A four-month-old male infant was seen with evidence of very poor vision in both eyes.  The infant reacted to light only.  Birth weight was 3020 g (nearly 7 lbs) and the pregnancy and delivery were unremarkable.  The child is otherwise healthy and the external eyes are normal in appearance.  There is no family history of serious eye disease apparent from birth. 

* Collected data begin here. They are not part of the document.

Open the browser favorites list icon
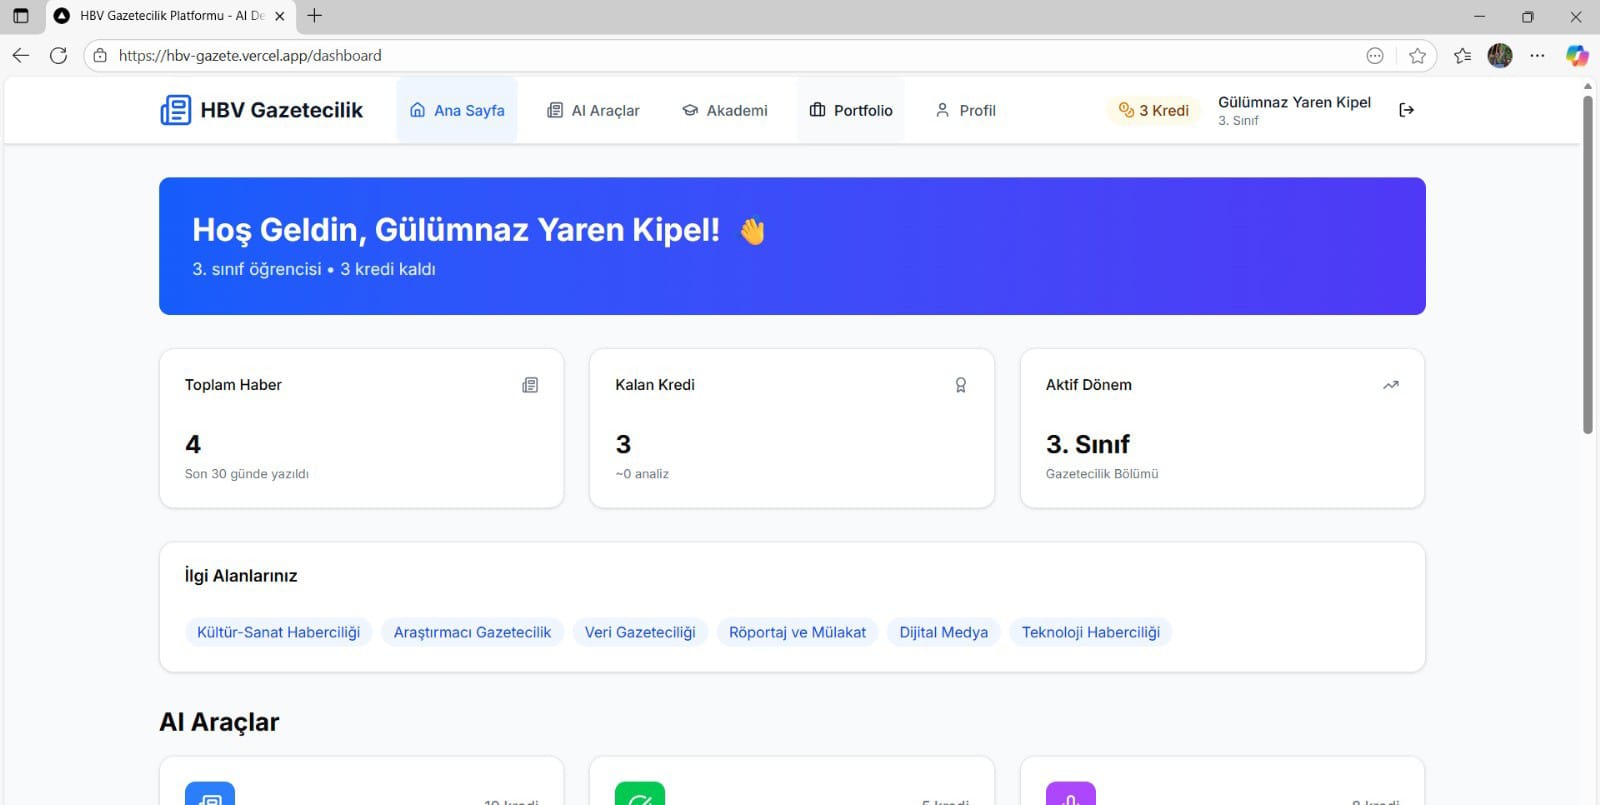The image size is (1600, 805). click(x=1462, y=56)
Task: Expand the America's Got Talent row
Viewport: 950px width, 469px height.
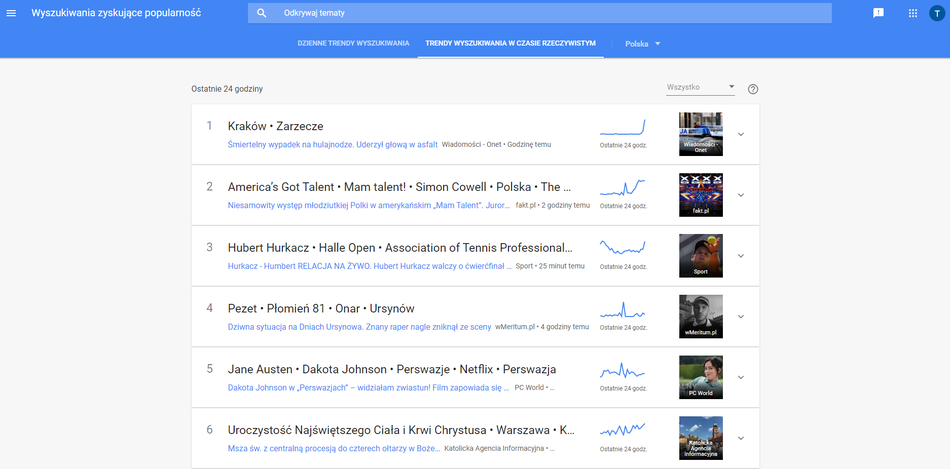Action: click(x=741, y=195)

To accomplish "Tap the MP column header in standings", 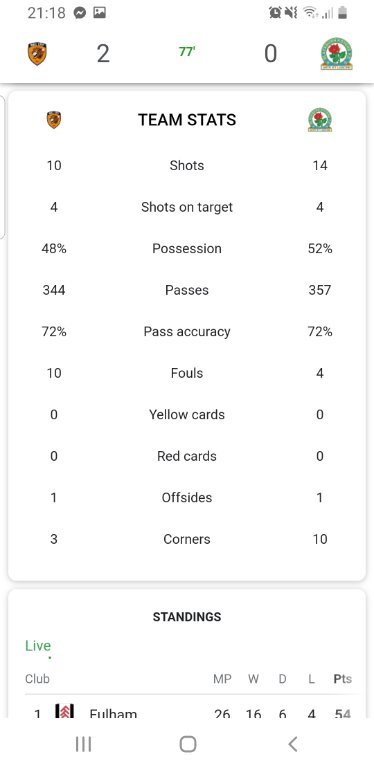I will 222,679.
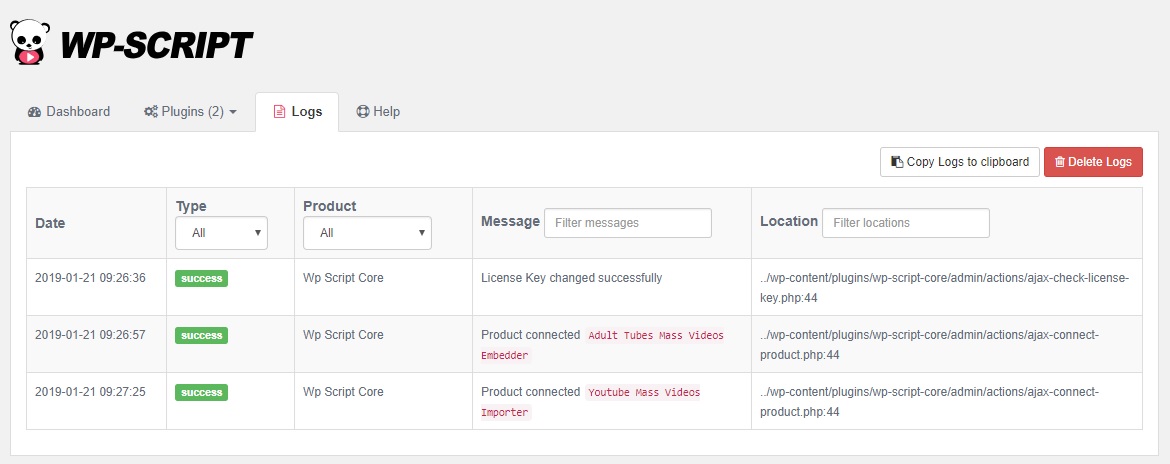Click the Youtube Mass Videos Importer tag
The width and height of the screenshot is (1170, 464).
(x=644, y=392)
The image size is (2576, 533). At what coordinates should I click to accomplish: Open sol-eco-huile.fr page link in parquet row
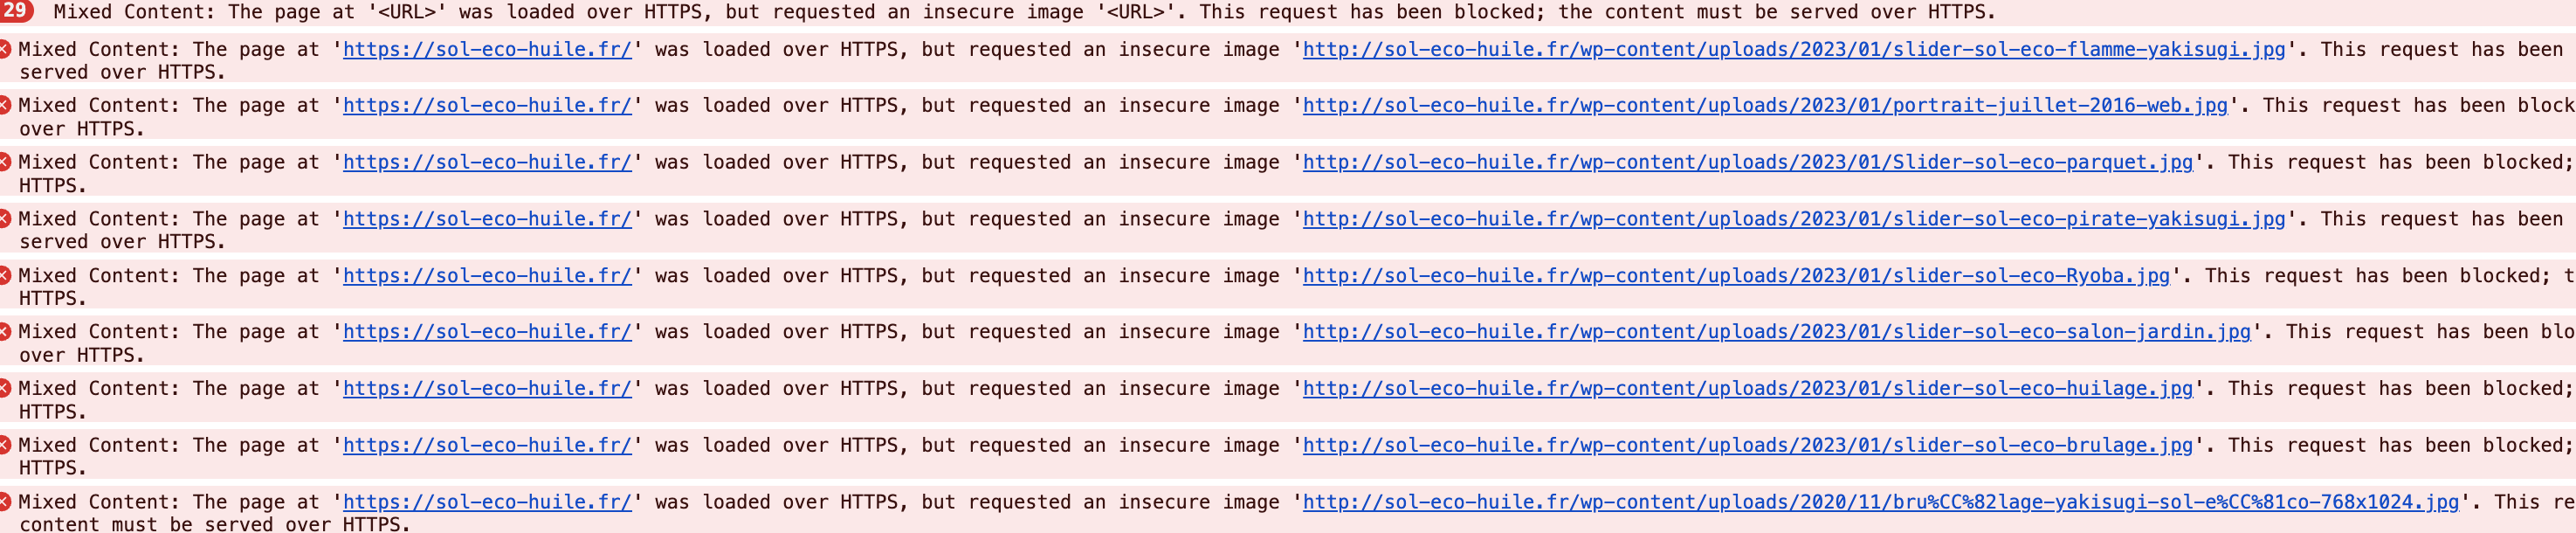488,162
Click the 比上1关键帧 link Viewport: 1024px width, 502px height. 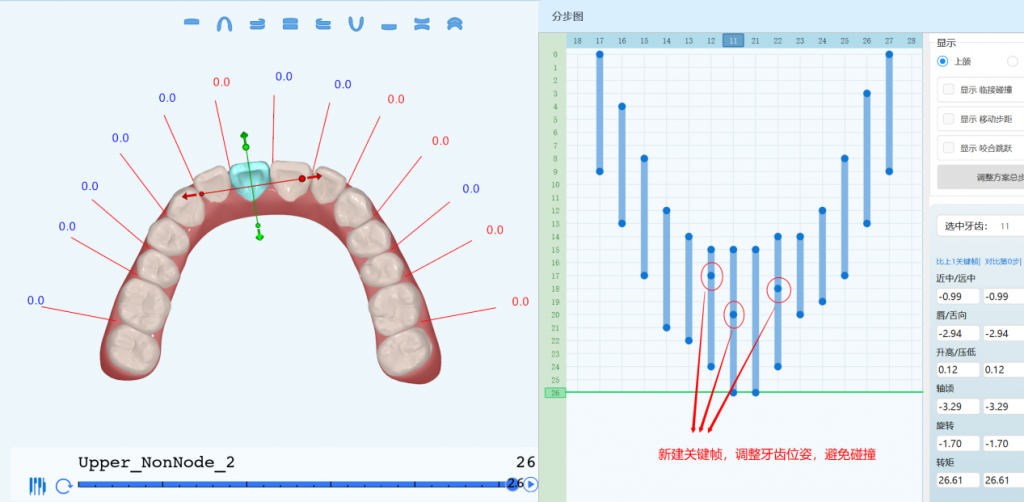click(x=955, y=262)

1.  The appearance of the patient’s retina has the following features:   
 

e -- all of the above

The retinas shown demonstrate all of these features.

 

2.  After examining the infant, which of the following would you do first:  
 

a -- examine the retina of the parents

You should examine the retina of the parents. If you see straightening of the retinal vessels, periphereal non-perfusion, and evidence of retinal detachment you can consider a recessive retinopathy.  If they are normal, the condition has occurred primarily in the child.

 

3.  Given the fact that the birth weight was normal, the parents' retinas appear normal, the patient is affected bilaterally, and no other abnormalities nor evidence of inflammation exists, the diagnosis would be: 
 

d -- familial exudative vitreoretinopathy

After going through the differential diagnosis of ROP and Coats' disease and ruling them out because of the normal birth weight (ROP) and the lack of  yellow exudates and retinal telangectasia (Coats') and lack of yellowish retinal detachment (Norrie disease), you can now consider a diagnosis of autosomal dominant familial exudative vitreoretinopathy (FEVR) caused by mutation of the FEVR1 locus on chromosome 11. In selected cases, the condition can be treated by cryopexy, photocoagulation, retinal detachment surgery, and vitrectomy, but in many cases, treatment is not successful.  In the case presented here treatment would not be likely to be successful.  Some patients affected with FEVR can maintain low levels of useful vision in spite of serious retinal changes.

 

Reference:

Pediatric Ophthalmology and Strabismus, 2006-2007, The Basic and Clinical Science Course, American Academy of Ophthalmology, 655 Beach Street, San Francisco, Ca 94120-7242, pages 341-2.